Wien. Im Jahr 1703 wurde die „Wiener Zeitung“ – damals „Wiennerisches Diarium“ – gegründet. Sie ist eine der ältesten noch erscheinenden Tageszeitungen der Welt. Damit könnte es bald vorbei sein, wenn es nach Vizekanzler Michael Spindelegger geht: Der ÖVP-Chef will die Veröffentlichungspflicht von Unternehmen im Amtsblatt der Zeitung abschaffen. Die Bekanntmachung von Firmengründungen und Bilanzen könnten auch im Internet stattfinden, so Spindelegger. Damit würden sich die Betriebe 15 Millionen Euro im Jahr sparen.

Die „Wiener Zeitung“ würde eine derartige Maßnahme wohl nicht überleben. Für den ÖVP-Chef kein Problem: Man müsse sich fragen, ob es die Zeitung wegen ihrer Pflichtveröffentlichungen oder wegen ihres Inhalts gebe. Im Büro von Kanzleramtsminister Josef Ostermayer (SPÖ), zuständig für die im Eigentum der Republik befindliche Zeitung, wollte man den Vorstoß nicht kommentieren. Man warte auf konkrete Vorschläge des Vizekanzlers. Ein Sprecher wies aber darauf hin, dass im Regierungsprogramm von einer „Durchforstung der Pflichtveröffentlichungen“ die Rede sei. Sprich: Von einer Abschaffung steht dort nichts.

Spindeleggers Vorstoß ist Teil der ÖVP-Pläne für eine Ankurbelung der Wirtschaft und eine Senkung der Staatsausgaben, mithilfe derer die Volkspartei einen Steuerreform finanzieren will. Während die SPÖ ja die Einführung von Vermögenssteuern sowie eine rasche Entlastung propagiert, will die ÖVP die Steuern erst senken, wenn genügend Spielraum im Budget vorhanden ist. Dafür sollen Reformen her, die die Volkspartei in vier Bereichen umsetzen will:

Entbürokratisierung. Neben der Abschaffung der Veröffentlichungspflichten will Spindelegger die Unternehmen noch entlasten, indem die Lohnverrechnung vereinfacht wird. Außerdem sollen Verordnungen künftig automatisch nach fünf Jahren außer Kraft treten. Damit müssten bürokratische Vorgaben ständig auf Sinnhaftigkeit überprüft werden.

ÖBB. Es ist wohl nicht zufällig eine SPÖ-Domäne, in der Spindelegger großes Einsparungspotenzial sieht. Mit jährlich 4,7 Milliarden Euro aus dem Budget sei die Bahn der größte Kostentreiber. Die ÖVP will ein „zeitgemäßes neues Dienstrecht“, um das durchschnittliche Pensionsantrittsalter von 53Jahren deutlich anheben zu können. Die automatische Frühpensionierung nach einem Jahr Krankenstand will Spindelegger völlig abschaffen.
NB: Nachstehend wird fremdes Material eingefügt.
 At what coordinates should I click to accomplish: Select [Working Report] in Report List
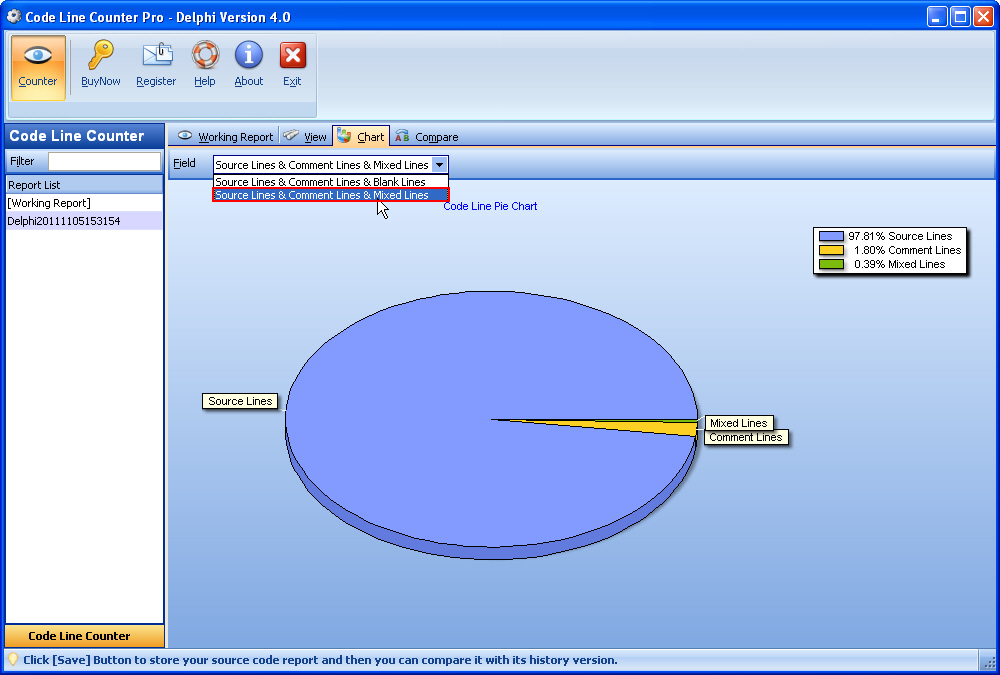(x=49, y=203)
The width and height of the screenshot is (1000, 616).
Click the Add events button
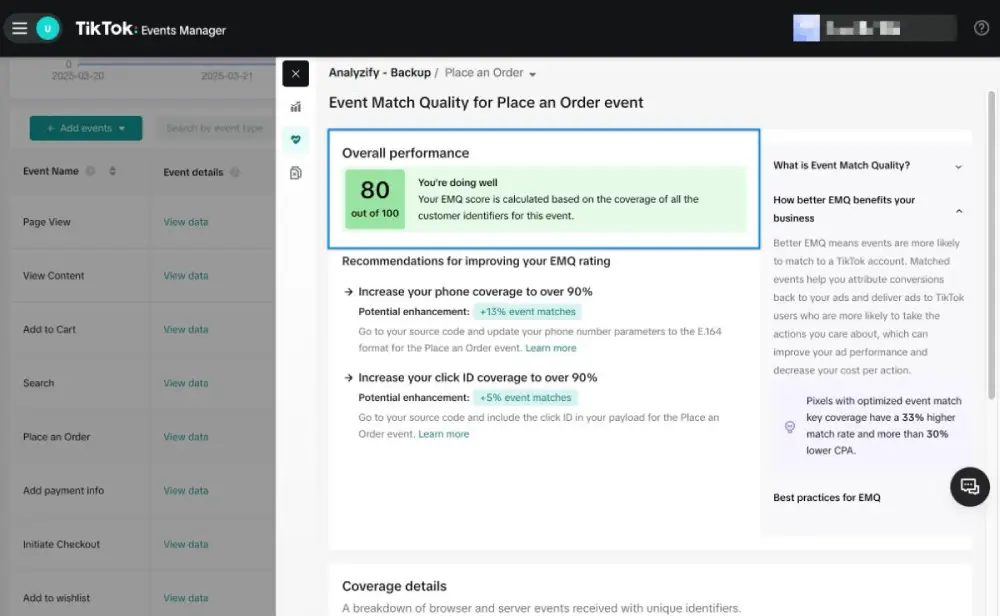click(85, 128)
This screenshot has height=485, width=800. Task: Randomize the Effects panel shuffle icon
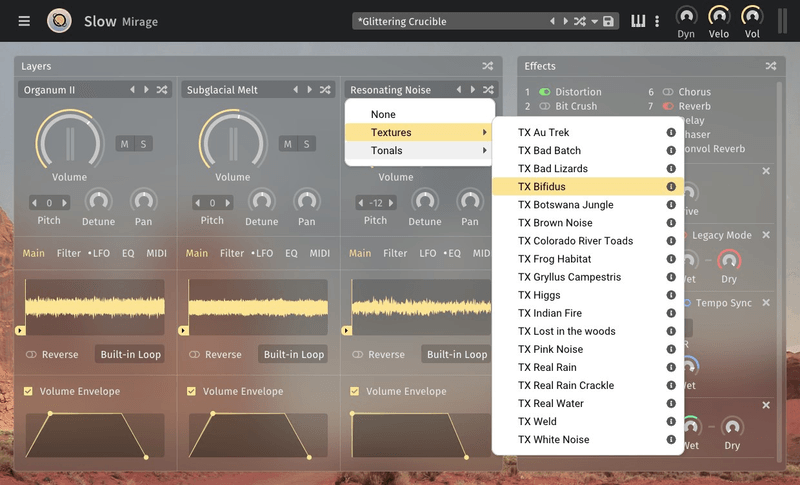(770, 66)
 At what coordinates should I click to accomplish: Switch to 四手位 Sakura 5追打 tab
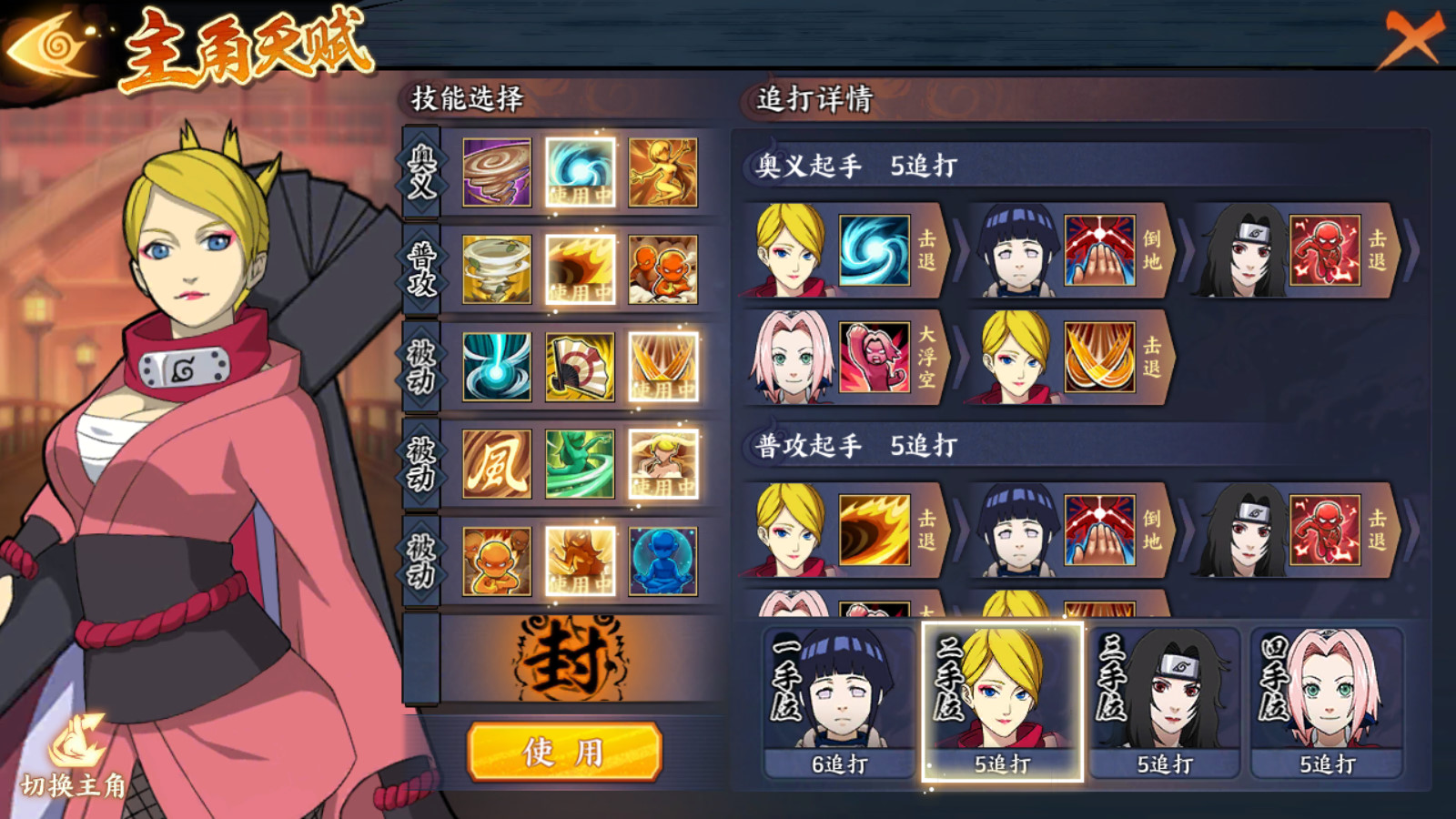pos(1327,703)
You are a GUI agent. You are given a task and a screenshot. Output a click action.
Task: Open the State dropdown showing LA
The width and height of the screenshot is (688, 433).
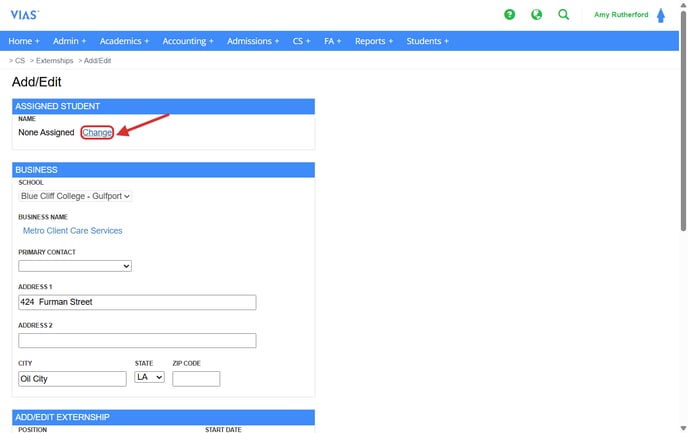click(x=149, y=378)
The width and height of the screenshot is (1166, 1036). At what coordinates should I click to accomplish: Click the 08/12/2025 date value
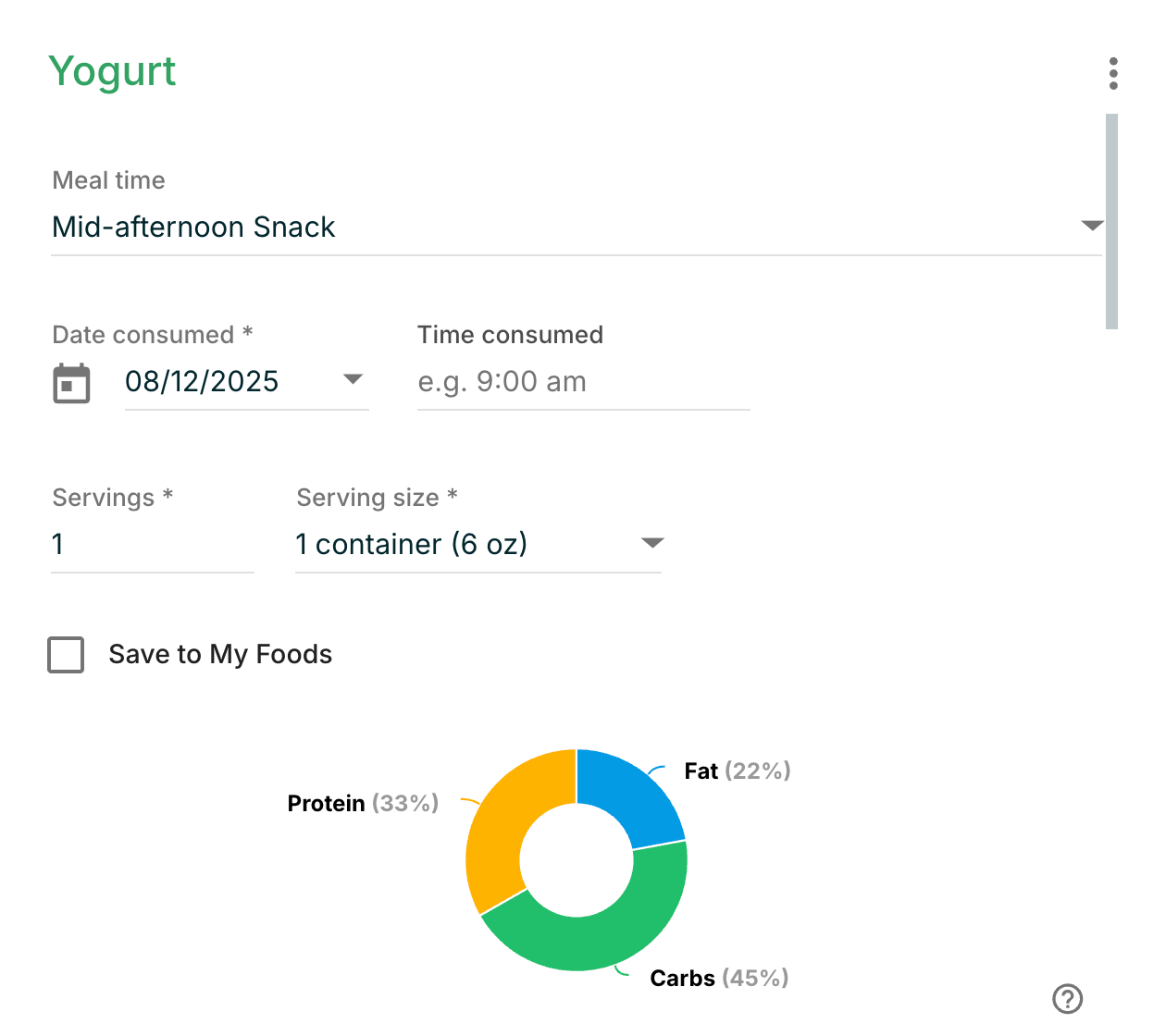[x=202, y=382]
Sparmöglichkeiten sieht die ÖVP auch beim Neubau: Der Bau eines Schienenkilometers komme in Österreich nämlich um 30 Prozent teurer als anderswo. Hier müsse man mit einem Controlling gegensteuern. Außerdem sollen die ÖBB 900 Hektar nicht betriebsnotwendige landwirtschaftliche Nutzfläche verkaufen. Dies könne „hunderte Millionen Euro“ bringen.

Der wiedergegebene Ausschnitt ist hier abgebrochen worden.